Ma alle “confessioni private di Pedone”, i Manuguerra aggiungono quelle, registrate a sua insaputa, dell’allora assessore Giuseppe Spagnolo, attuale consigliere comunale. Anche lui privatamente si lamenta dell’operato non limpido del Catalano aggiungendo particolari sul regime di vita diventato, a suo avviso, piuttosto sostenuto.

Poi entrano in ballo gli imprenditori Matteo Barraco e Vincenzo Pomara, i favoriti ad ottenere gli incarichi, sempre loro. E Pedone racconterà altri fatti che non si fermano al solo momento degli incarichi, metterà a verbale di quando voleva utilizzare sistemi di controllo dei lavori che venivano eseguiti ma che non potè andare avanti per il niet del vice Sindaco, ma non solo di lui.

A proposito dei controlli c’è, illuminante, l’episodio di quando non “obbedendo” al vicesindaco decise di affidare i lavori non ai soliti, ma alla ditta Saullo di Alcamo per la sostituzione di alcuni pali in cemento armato. Una decisione che non trovò il consenso di qualche amministratore. Ma, quel che peggio, l’impresa nel corso dei lavori subì una serie di atti vandalici dei quali informò, come testimonia l’intercettazione di una telefonata, la stessa Sindaca, facendo i nomi degli autori riconducibili agli imprenditori concorrenti, disse di avere prove fotografiche ma non fece alcuna denunzia.

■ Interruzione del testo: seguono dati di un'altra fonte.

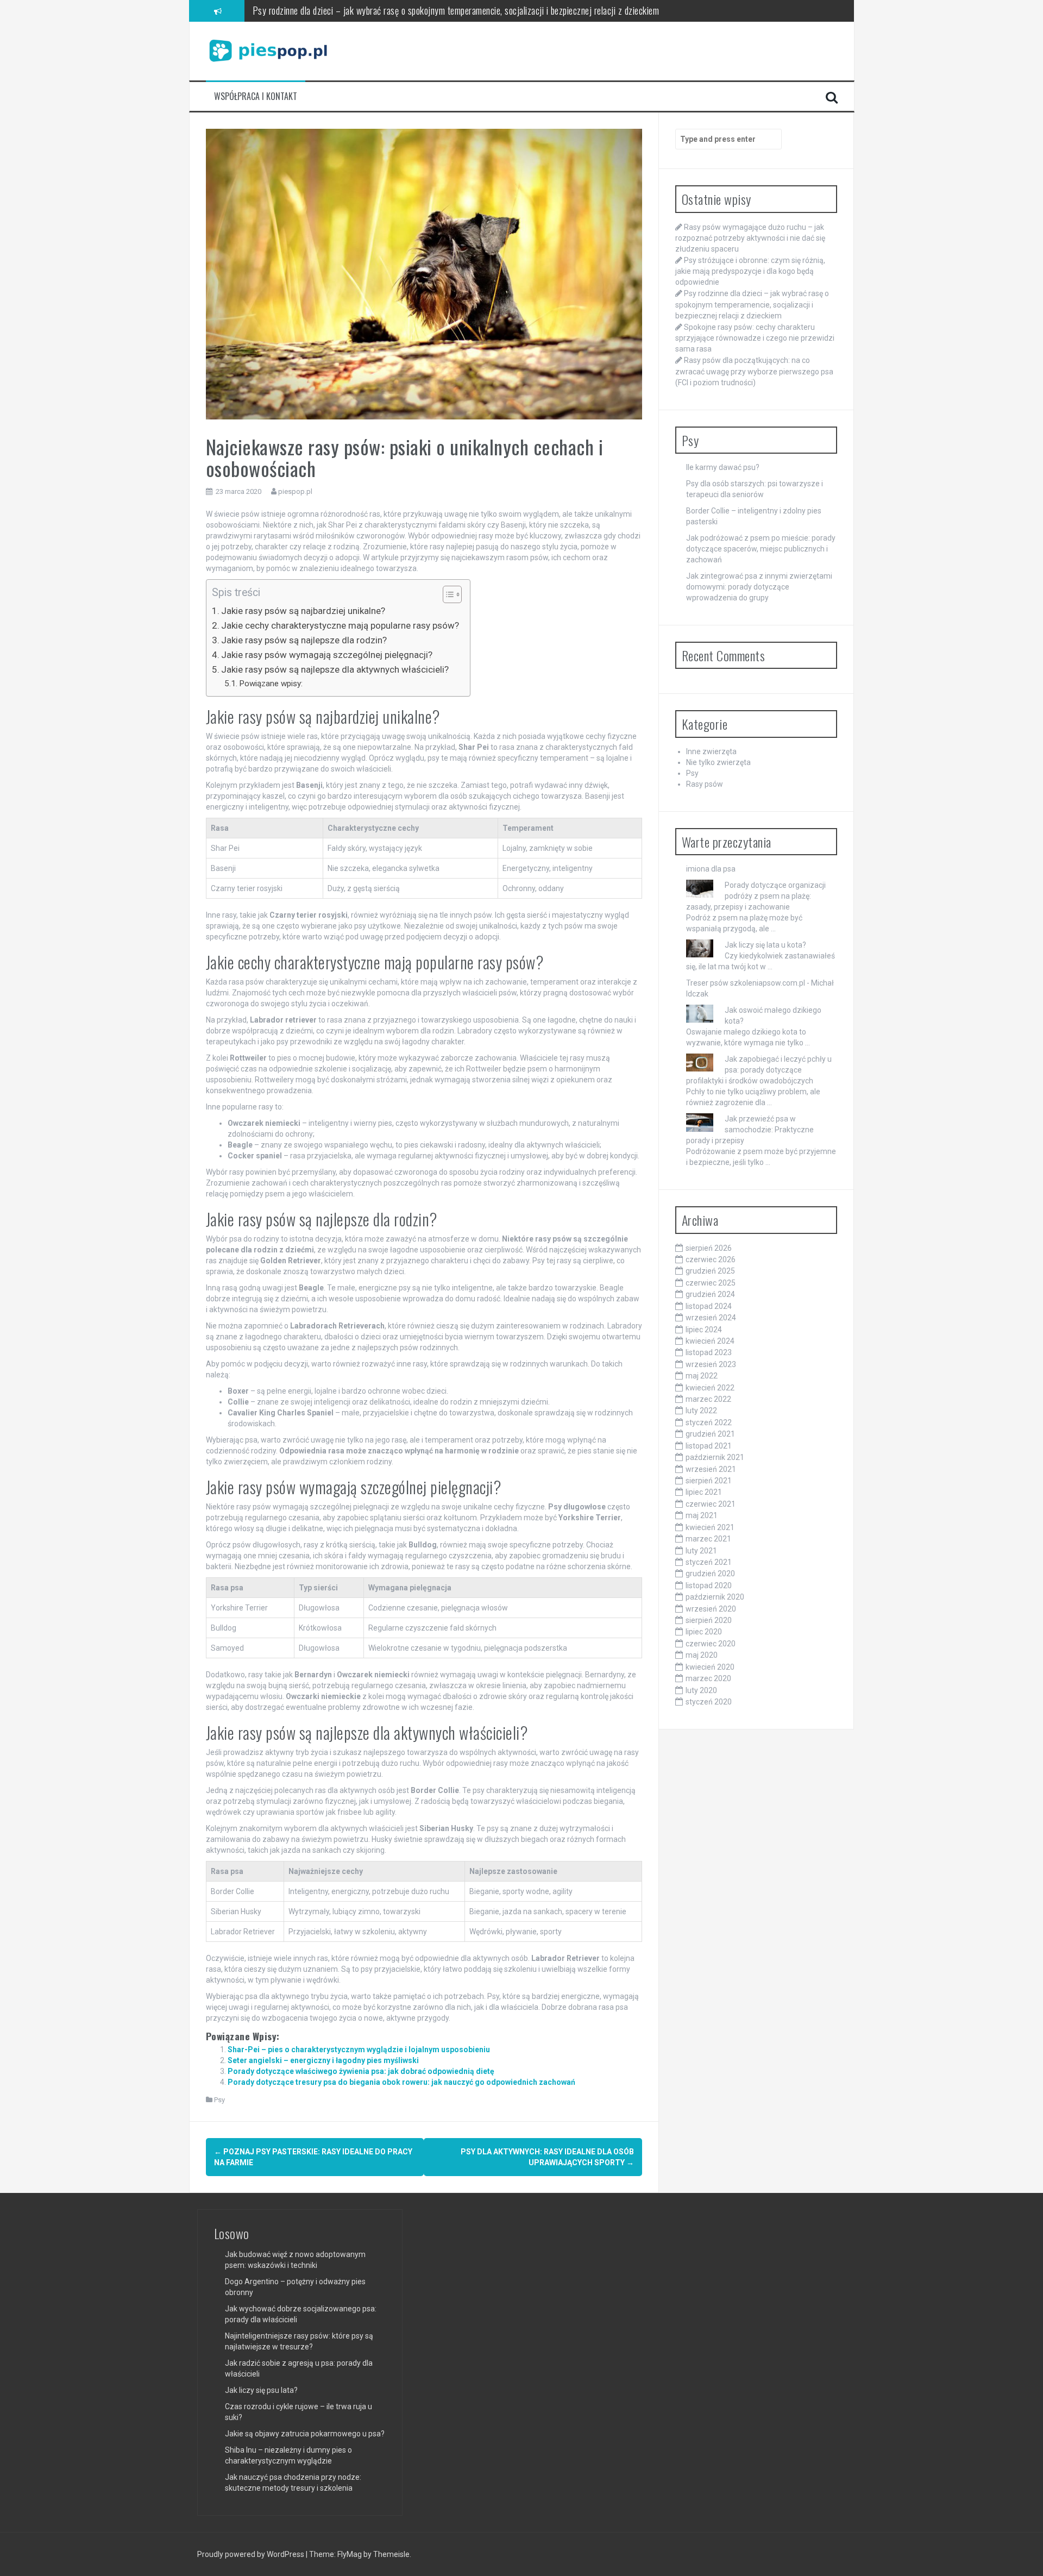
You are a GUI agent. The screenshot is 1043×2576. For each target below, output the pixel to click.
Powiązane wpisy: (271, 683)
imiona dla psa (711, 868)
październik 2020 (715, 1597)
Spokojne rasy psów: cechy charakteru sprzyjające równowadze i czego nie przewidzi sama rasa (421, 21)
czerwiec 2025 (711, 1282)
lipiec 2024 (704, 1329)
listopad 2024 (709, 1306)
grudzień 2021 (710, 1434)
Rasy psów (704, 784)
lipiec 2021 (704, 1492)
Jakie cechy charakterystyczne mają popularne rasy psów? (340, 625)
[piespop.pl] (268, 50)
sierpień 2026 (709, 1248)
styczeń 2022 (709, 1422)
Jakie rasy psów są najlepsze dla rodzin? (304, 640)
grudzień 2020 (710, 1573)
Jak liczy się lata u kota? (765, 945)
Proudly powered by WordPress (251, 2554)
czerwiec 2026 (711, 1259)
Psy (219, 2100)
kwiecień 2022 (710, 1387)
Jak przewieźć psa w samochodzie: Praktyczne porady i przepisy (750, 1129)
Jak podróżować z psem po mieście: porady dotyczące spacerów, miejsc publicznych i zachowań (760, 549)
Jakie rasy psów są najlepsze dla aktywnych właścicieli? (335, 669)
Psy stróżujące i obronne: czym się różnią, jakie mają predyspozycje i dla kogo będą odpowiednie (750, 271)
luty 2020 (701, 1690)
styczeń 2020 (709, 1701)
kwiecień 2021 (710, 1527)
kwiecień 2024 (710, 1341)
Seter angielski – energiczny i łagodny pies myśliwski (323, 2060)
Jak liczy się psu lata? (261, 2390)
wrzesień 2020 (711, 1608)
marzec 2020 (708, 1678)
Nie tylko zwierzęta (718, 762)
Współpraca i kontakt (255, 96)
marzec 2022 (708, 1399)
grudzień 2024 (710, 1294)
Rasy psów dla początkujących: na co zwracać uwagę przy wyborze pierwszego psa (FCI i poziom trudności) (754, 371)
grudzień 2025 (710, 1271)
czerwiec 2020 (711, 1643)
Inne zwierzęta (711, 751)
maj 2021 (702, 1515)
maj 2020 (702, 1655)
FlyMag (349, 2554)
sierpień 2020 (709, 1620)
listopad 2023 (709, 1352)
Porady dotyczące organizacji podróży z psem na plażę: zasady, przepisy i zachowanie (756, 896)
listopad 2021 (709, 1445)
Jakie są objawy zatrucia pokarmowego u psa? (305, 2433)
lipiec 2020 (704, 1631)
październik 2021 (715, 1457)
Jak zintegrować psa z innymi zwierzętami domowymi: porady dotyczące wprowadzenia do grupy (759, 587)
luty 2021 (701, 1550)
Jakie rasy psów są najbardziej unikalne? (303, 610)
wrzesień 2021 (711, 1469)
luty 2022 (701, 1410)
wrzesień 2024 (711, 1317)
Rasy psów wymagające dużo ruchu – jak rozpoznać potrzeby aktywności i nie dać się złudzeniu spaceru (750, 238)
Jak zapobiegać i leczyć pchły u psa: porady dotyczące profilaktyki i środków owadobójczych (759, 1070)
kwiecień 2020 (710, 1667)
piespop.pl (295, 491)
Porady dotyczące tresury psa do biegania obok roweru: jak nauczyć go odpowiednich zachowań (401, 2082)
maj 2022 (702, 1375)
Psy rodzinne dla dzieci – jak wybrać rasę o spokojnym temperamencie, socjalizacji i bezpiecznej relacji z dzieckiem (752, 304)
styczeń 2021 (709, 1562)
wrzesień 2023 (711, 1364)
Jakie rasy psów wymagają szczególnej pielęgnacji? (326, 654)
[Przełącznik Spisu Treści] (447, 594)
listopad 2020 (709, 1585)
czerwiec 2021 (711, 1504)
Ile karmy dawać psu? (722, 467)
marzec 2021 (708, 1538)
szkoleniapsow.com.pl (767, 983)
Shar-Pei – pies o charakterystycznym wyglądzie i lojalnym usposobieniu (359, 2049)
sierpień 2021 (709, 1480)
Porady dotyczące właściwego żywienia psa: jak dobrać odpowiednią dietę (361, 2071)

Tanti gli episodi che vengono messi a corredo giustificativo del provvedimento restrittivo nei confronti dell’architetto Catalano che danno un quadro poco edificante di quanto, per tanto tempo, si svolgeva nelle stanze del palazzo comunale con principale protagonista Catalano. E tutti sapevano. Eloquente, in questo senso, il pensiero del Sindaco Toscano con un suo interlocutore telefonico a proposito di uno dei tanti episodi citati :” Angelo Catalano non sa più….secondo me ha perso il lume della ragione, te lo dico io. Ancora non ha capito che praticamente…..glielo detto in tutte le lingue, confonde troppe cose, non ha capito il ruolo che ha lui ….è pubblico ufficiale , che è Vice Sindaco ed un ruolo istituzionale”. E ancora, sempre il Sindaco Toscano, parlando sempre al telefono con l’assessore ed ora Vice Sindaco Simonte: “….. il bello è che voleva fare il Sindaco, così lo arrestavano in quattro e quattr’otto…..chissà cosa avrebbe combinato”.

Previsione esatta, pur con questo giudizio, Catalano non è stato dimesso, ha continuato a  fare l’assessore. Anzi, il vicesindaco.